### DATA ###

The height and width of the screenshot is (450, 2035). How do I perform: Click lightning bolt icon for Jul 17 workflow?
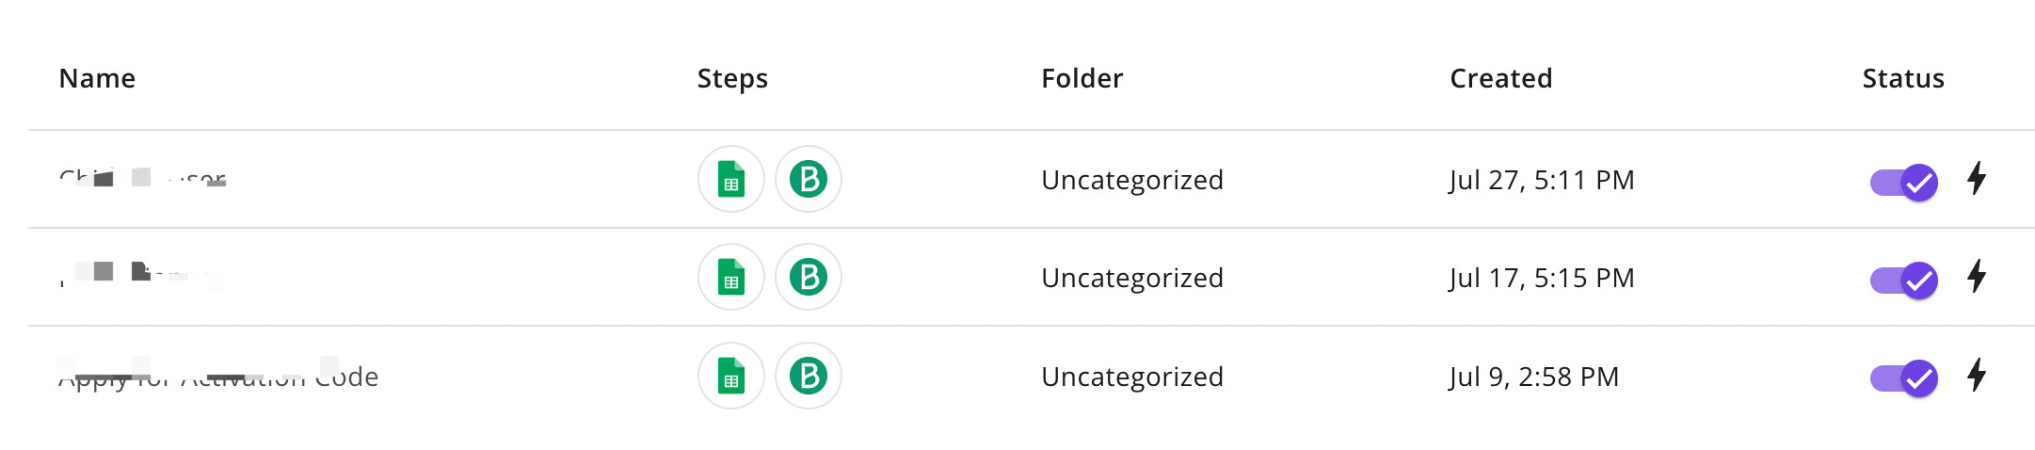(1977, 276)
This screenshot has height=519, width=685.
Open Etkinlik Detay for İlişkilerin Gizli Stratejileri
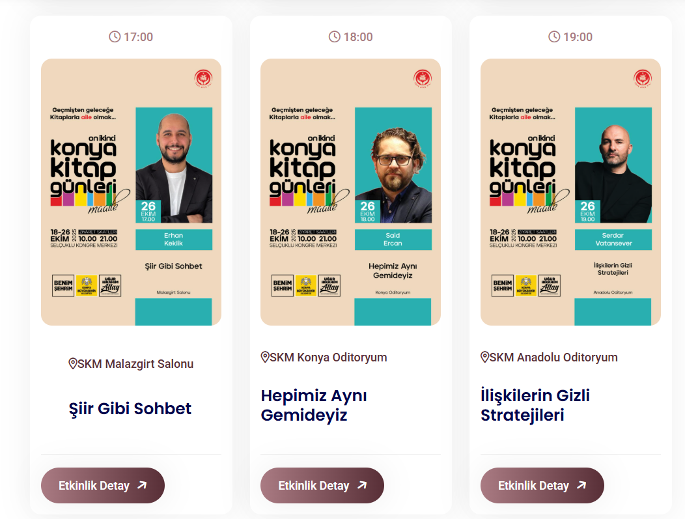[x=542, y=485]
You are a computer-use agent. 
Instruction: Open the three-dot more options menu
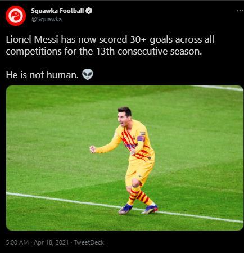tap(240, 11)
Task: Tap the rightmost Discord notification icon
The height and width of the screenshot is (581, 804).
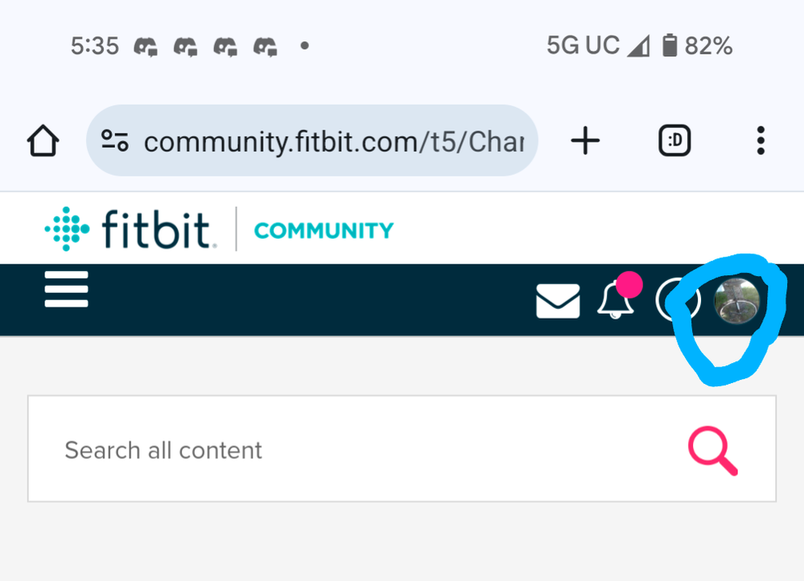Action: pos(265,47)
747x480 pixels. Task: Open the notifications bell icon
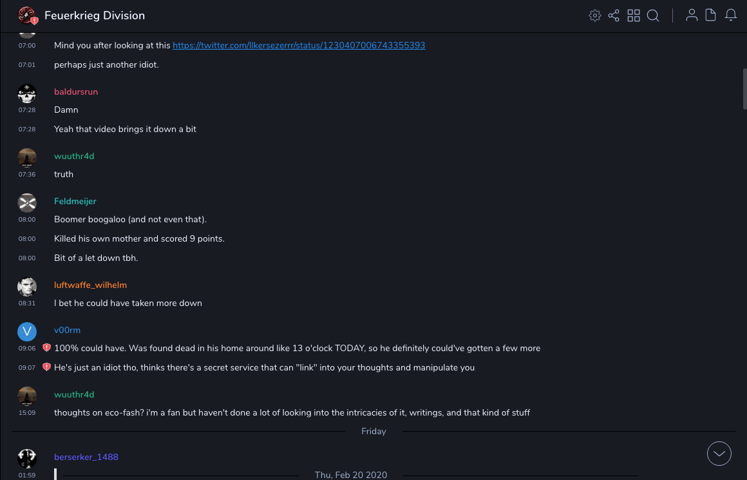click(x=731, y=15)
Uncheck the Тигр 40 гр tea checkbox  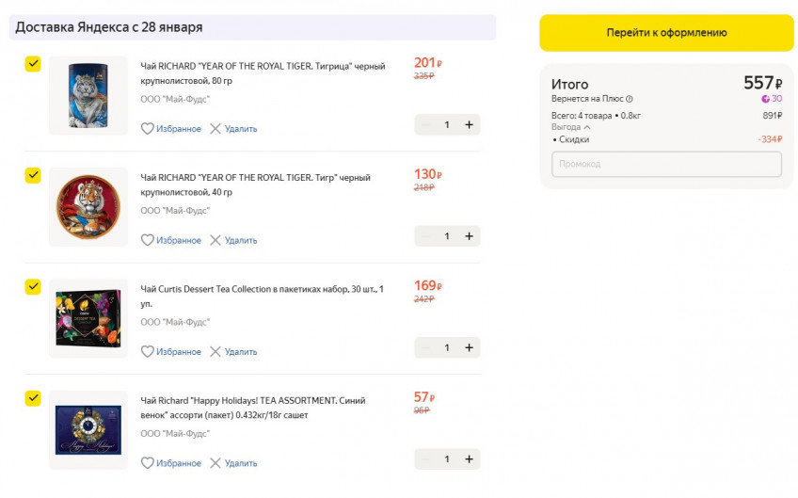click(33, 175)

###

PROBLEM: Each line from the first line of the records through the line containing "Task: Tap the" must be reproduced exactly, with both ends included and all pictures omitted; nothing else belongs in the answer.

COMPLETED TASK:
The height and width of the screenshot is (450, 2035). How do I perform: Click lightning bolt icon for Jul 17 workflow?
(1977, 276)
This screenshot has height=519, width=685.
Open Etkinlik Detay for İlişkilerin Gizli Stratejileri
[x=542, y=485]
You are a computer-use agent. 
Instruction: Open the three-dot more options menu
tap(240, 11)
Task: Tap the rightmost Discord notification icon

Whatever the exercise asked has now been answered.